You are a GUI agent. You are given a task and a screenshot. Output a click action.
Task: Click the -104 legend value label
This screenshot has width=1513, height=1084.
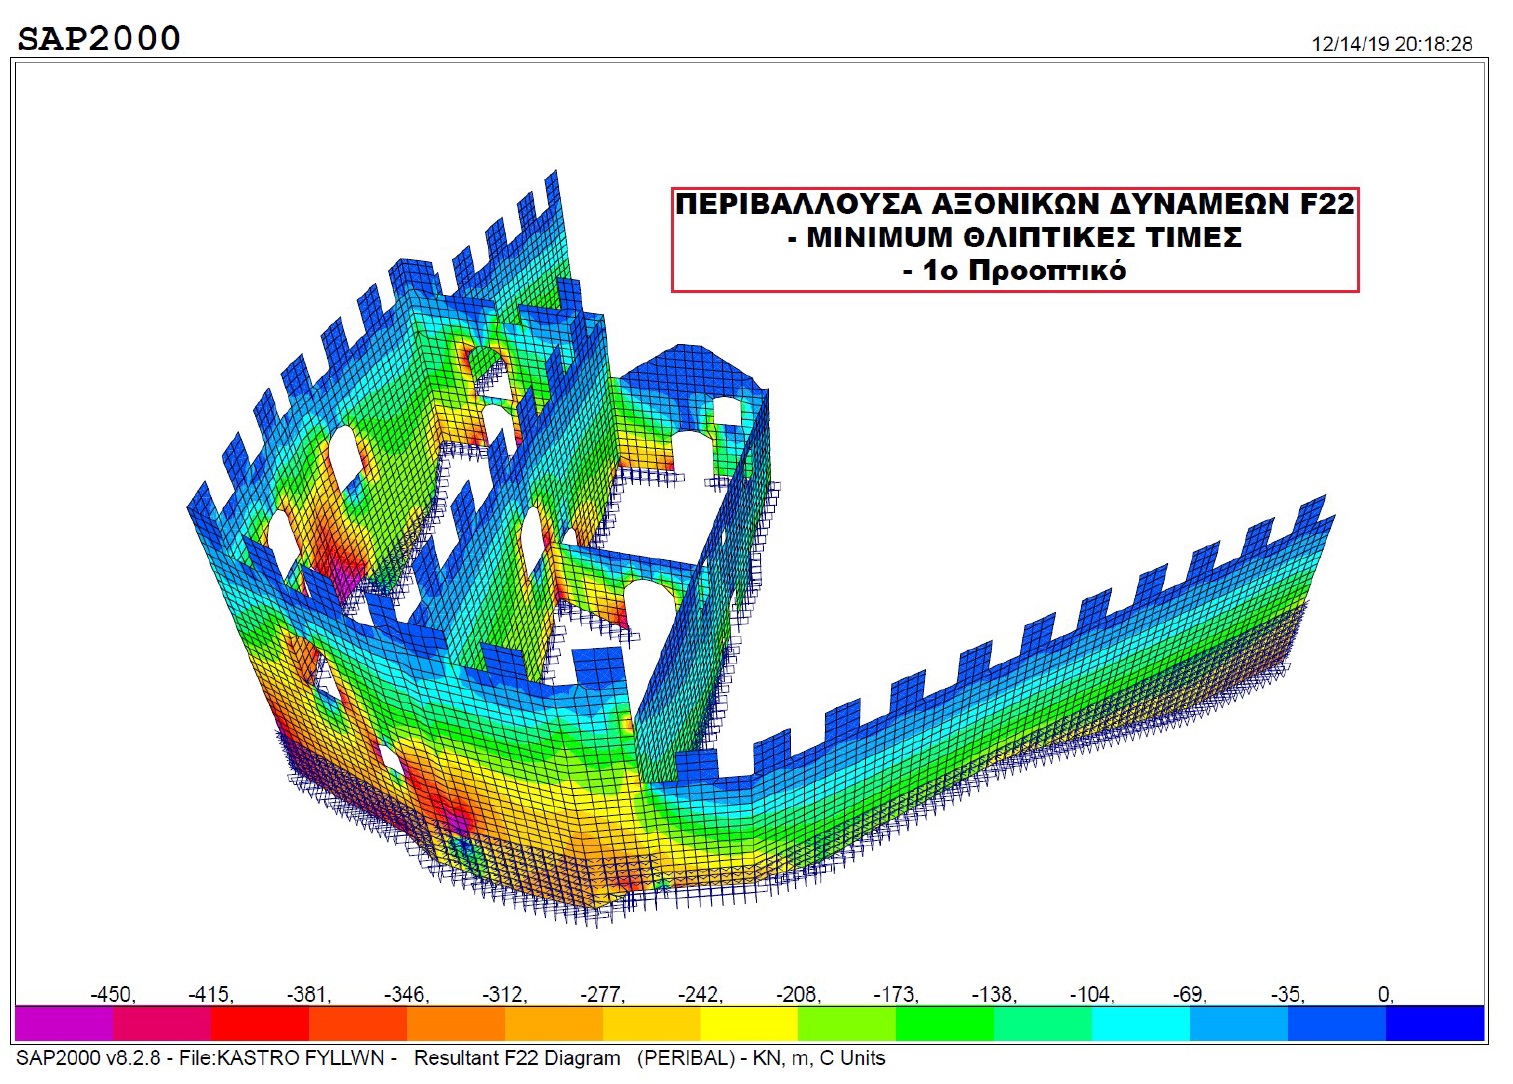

============

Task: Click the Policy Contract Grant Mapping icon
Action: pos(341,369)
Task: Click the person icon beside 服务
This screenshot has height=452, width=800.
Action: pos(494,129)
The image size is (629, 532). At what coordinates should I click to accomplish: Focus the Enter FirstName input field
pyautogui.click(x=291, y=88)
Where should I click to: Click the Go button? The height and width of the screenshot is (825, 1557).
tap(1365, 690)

============

# Assignment
All that should be written out is the stretch of lines above between the one holding "Task: Click the -104 legend value label" and the one holding "This screenshot has width=1513, height=1084.", inclusive, exactly as given.

# Written answer
Task: Click the -104 legend value label
This screenshot has width=1513, height=1084.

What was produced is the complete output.